Even as DWP crews scrambled to repair a water main break in Winnetka, a panel of experts reported Tuesday that corrosion, not the city's conservation program, was to blame for a spike in pipeline ruptures that have disrupted traffic and engulfed a fire truck.
The Department of Water and Power released the long-awaited report - developed by experts from the University of Southern California, Cornell University and the Jet Propulsion Laboratory - which blamed the breaks on corroded portions of the aging system.
"Due to the historical methods of water main installation, it is expected that pipelines will continue to corrode, deteriorate and leak over time to a point where further capital investments will be needed in order to maintain an equal level of service to our customers," the report stated.
The city has seen a higher-than-usual number of major water breaks this year, including the one reported at 2:37 p.m. Tuesday that caused minor flooding in the 1900 block of Hart Street.
However, a break earlier this fall at Coldwater Canyon Boulevard flooded the neighborhood and closed businesses for weeks, and another in Valley Village opened a sinkhole that engulfed a firetruck.
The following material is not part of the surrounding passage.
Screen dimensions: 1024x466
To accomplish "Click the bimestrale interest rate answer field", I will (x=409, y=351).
In releasing the report, DWP officials said the panel determined that the city's conservation program, which limits lawn watering to Mondays and Thursdays, was not to blame for the pipeline problems.
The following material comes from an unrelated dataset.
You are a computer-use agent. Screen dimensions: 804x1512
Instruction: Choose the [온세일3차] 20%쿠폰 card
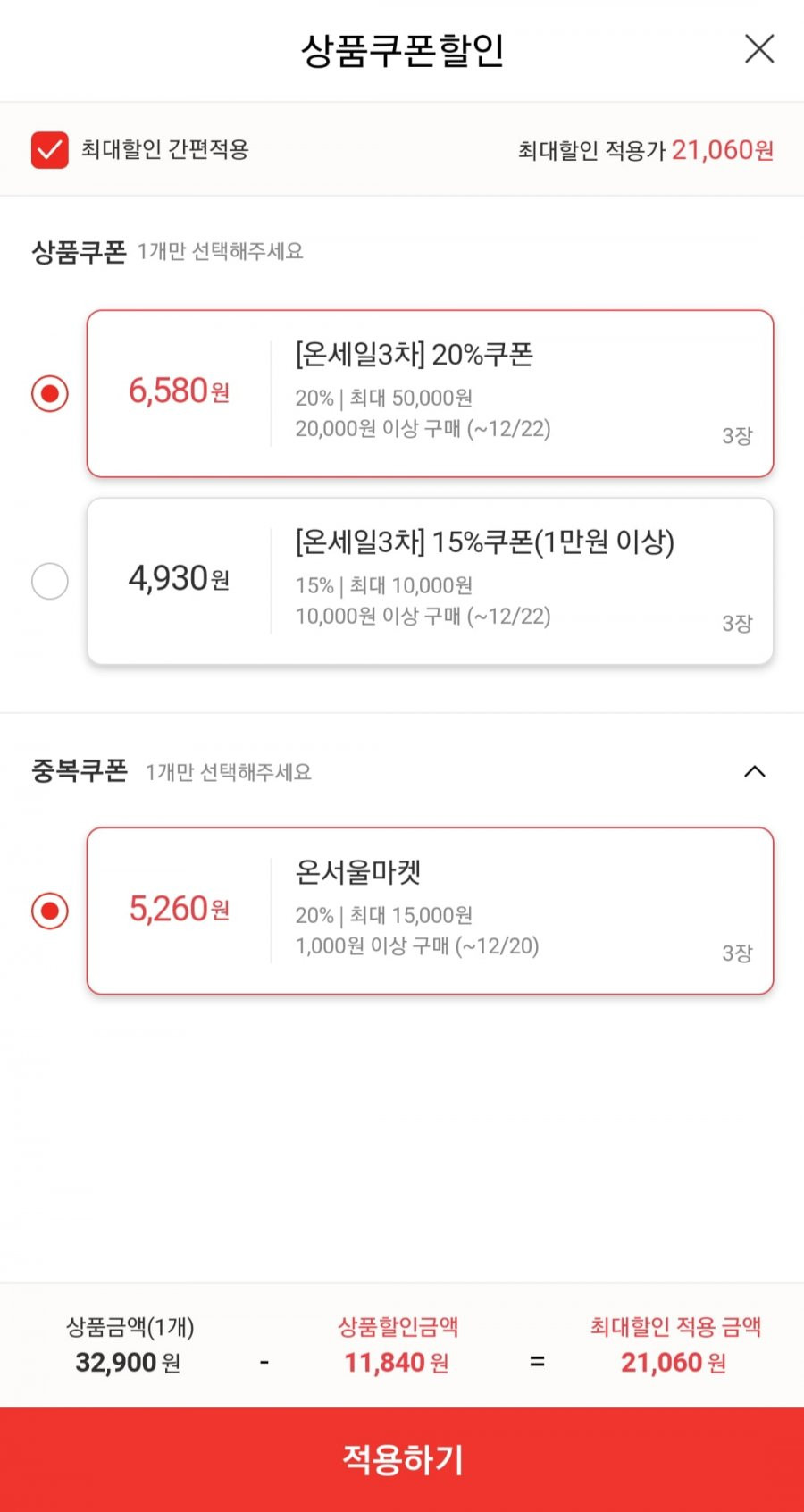(430, 393)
Some experts had theorized that the watering restrictions overburdened the system on the allowed days and may have contributed to the breaks.
The breaks did increase the pressure on other lines, causing new damage while the breaks on cast-iron pipes did appear to be higher this year than in past years, the report said. Cast-iron pipes appear to cause greater street damage compared to other pipes.
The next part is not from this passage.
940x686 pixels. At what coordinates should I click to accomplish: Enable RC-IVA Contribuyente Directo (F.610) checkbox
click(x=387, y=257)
An aide to interim DWP Director David Freeman said the report speaks for itself. It will be submitted to the City Council for review.
"It pretty much says everything we could say on this," DWP spokesman Joe Ramallo said.
The report noted the utility stepped up its pipeline replacement program in 2007 and has a $5 billion improvement program under way.
Prior to that action, the outside experts said the DWP had focused primarily replacing pipes only when they ruptured.
"However, that replacement rate corresponded to a replacement cycle for water mains of well over 400 years," the report said. "This means it would take over 400 years to replace all the pipes in the DWP water system."
The new program will replace 200,000 feet of pipes each year between now and 2012 - reducing the replacement cycle to 180 years.
The DWP estimates the current age of its pipes is 70 to 100 years old.
The report noted that the utility has added staff, but needs to do more - a factor which might cost ratepayers more money to repair all the pipes that are needed.
The report drew criticism from Jack Humphreville, who serves on the Neighborhood Council Oversight Committee of the utility.
"The problem that we and all the public have is the lack of credibility of the DWP," Humphreville said. "A report like this just shows, again, why we need a ratepayer advocate at the DWP.
"When you read that they have had a 400-year replacement cycle, it makes absolutely no sense. And, if they have the money now, why not hire more outside crews so we can get the work done faster and cheaper?"
Other recommendations include an annual report on replacement programs, expansion of a corrosion protection program on steel pipes, updating records on the leakiest pipes in the system and developing a priority list of pipe replacements.